This I Believe: An A to Z of a Life
By Carlos Fuentes
Translated, from the Spanish, by Kristina Cordero
Random House, 331 pp., $26.95
Carlos Fuentes, Mexico's most distinguished novelist, has almost written an autobiography. His publisher is billing his new book not as a memoir but as a compilation of ''profound insights and personal reflections." But it includes segments about his education (he was born in Panama in 1928, the child of a diplomat), his wives and children, and other intimate affairs. The information isn't chronological, though. It is organized alphabetically, starting with ''Amor" and finishing with ''Zurich." In between are 40 other chapters, three to 15 pages in length, on topics as disparate as Luis Buñuel, beauty, William Faulkner, God, Don Quixote, sex, and xenophobia. This is, then, a series of manifestos that amount to what Matthew Arnold called ''a life examined."
At first sight the structural approach, used before by people like Ezra Pound and Czeslaw Milosz, appears intriguing. It allows for disquisitions on large thematic motifs. Unfortunately, it takes no time to realize this is a hodgepodge of material previously published in newspapers and magazines that has been assembled here abruptly and without clearheadedness. On freedom, for instance, Fuentes says: ''Whether we consider freedom to be absolute free will, or circumscribed to heritage, nature, inevitability, or chance, the mere mention of the word is already an act of hope." Or is it? Try to decipher the enigma wrapped in this sentence and you'll find out it is . . . well, hopeless.
Then there is the chapter on Shakespeare. Has Fuentes actually read the Bard? He starts by comparing Hamlet to Don Quixote (Harold Bloom has already done it) but quickly falls off the tracks, choosing to dispense opinions on a handful of recent Shakespeare-based movies and the work by Ralph Fiennes in ''Richard II" and ''Coriolanus." Is one supposed to approach the plays through their interpretation on the large screen?

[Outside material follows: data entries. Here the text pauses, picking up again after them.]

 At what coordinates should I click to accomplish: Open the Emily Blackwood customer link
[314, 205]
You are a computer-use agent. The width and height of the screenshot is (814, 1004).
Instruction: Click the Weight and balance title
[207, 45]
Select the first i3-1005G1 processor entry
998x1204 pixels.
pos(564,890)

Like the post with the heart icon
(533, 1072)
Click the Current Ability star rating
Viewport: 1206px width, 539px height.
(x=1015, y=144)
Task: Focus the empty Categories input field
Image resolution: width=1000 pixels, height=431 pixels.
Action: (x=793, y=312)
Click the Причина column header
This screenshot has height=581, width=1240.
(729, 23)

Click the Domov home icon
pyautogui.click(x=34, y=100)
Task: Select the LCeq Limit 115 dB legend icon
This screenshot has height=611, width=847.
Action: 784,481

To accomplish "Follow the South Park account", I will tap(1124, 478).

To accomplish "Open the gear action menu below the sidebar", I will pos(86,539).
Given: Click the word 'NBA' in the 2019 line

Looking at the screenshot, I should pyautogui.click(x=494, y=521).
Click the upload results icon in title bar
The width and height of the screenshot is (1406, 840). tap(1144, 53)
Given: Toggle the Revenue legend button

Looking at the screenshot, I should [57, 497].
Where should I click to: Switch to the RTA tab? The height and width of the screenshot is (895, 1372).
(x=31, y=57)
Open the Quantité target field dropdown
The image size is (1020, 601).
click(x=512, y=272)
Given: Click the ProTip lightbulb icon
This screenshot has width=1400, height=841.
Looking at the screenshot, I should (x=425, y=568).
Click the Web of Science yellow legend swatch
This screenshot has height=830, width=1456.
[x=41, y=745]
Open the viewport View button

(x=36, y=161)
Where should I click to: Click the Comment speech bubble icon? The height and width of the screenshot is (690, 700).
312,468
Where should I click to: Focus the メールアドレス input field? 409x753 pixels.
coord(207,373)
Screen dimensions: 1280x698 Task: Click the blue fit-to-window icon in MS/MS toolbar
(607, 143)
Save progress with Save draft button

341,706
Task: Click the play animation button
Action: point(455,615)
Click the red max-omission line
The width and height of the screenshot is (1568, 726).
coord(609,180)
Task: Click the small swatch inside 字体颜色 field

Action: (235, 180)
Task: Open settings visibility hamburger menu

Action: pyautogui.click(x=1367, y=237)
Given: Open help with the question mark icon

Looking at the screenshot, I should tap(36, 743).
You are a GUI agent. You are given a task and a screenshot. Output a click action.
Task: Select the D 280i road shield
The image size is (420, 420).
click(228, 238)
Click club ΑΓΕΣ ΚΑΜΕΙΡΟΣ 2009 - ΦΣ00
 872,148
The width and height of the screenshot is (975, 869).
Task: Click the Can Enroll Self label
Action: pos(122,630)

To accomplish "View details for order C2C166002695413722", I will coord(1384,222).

Fuentes doesn't answer the question.
When it comes to reading, Fuentes lets us know he wants people to read. And so he offers odes to a growing public. ''Let the book, even as it is being commercialized, transcend commerce," he states. And, ''The book tells us that our lives are a repertory of possibilities that transform desire into experience and experience into destiny." Is this the antidote to the dismaying news, announced by the National Education Association last year, that readers are an endangered species? If so, I now understand why.
I was a Fuentes devotee years ago. What drew me away from him, primarily, was his incapacity to mature as an artist. His early novels -- say ''Aura" and ''The Death of Artemio Cruz" -- are so similar in tone and tune to his latest work as to appear contemporaneous. Fuentes started as an enfant terrible, and in his oeuvre he has tackled with gusto his country's troubled modernity. But his flashiness has grown monotonous, and so has his name-dropping. He writes with broad strokes. His characters are cartoons, incapable of insight.
In his nonfiction, Fuentes has fared even less admirably. His essays are never argumentative. Their objective isn't to persuade but to impress. He never presents different sides of a debate, endorsing the one he prefers. Rather, he piles up information, as if to announce, ''Look how much I know and how many people I've met." ''This I Believe" proves the point. The majority of these pieces appear to be written in a rush. This was Fuentes's opportunity, in his mid-70s, to look back on his odyssey. Readers are well acquainted with his opinions; what they needed was a full-fledged autobiography. But he failed to give the endeavor the time and depth it deserved.
The book is dedicated to his son Carlos Fuentes Lemus, who died in 1999, at the age of 26. There are affecting paragraphs on him, his two sisters, and the difficult relationship the father had with them. There is also a part on Fuentes's wife, Silvia, the shortest in the volume, in which she is described as ''the galaxy itself." These sections amount to sheer glimpses of the man behind the mask. The rest is a gimmick.
Toward the end, Fuentes has a section called ''Zebra," a topic he has never written a word about. I thought: finally, herein some unexplored territory. Yet the chapter has little to do with zebras. It's about monsters. Or maybe about Edgar Allan Poe, who, we are told, was Stalin's favorite author. Or about imaginary animals of the type Kafka and Borges enjoyed . . . I honestly don't know. Upon rereading it, these lines stuck in my mind: ''Once upon a time, the zoologists tell us, there were zebras that only had stripes on their head, neck, and breast. One day there will be zebras that exist only in the imagination and that will be worthy representatives, as in this book (instead of Zanzibar, Zeus, Zacatecas, Zapata, zagal, zafarrancho, zapato, zanahoria, zorro, zumo, or zoology), of the most difficult letter in my personal A to Z." In other words, Fuentes realized he needed one more entry for the letter Z and, for no other reason than its opening letter, zebra made the cut.
Ay, if only he truly believed in the zebra!
Ilan Stavans is the Lewis-Sebring Professor in Latin American and Latino Culture at Amherst College. His book ''Dictionary Days" comes out in April.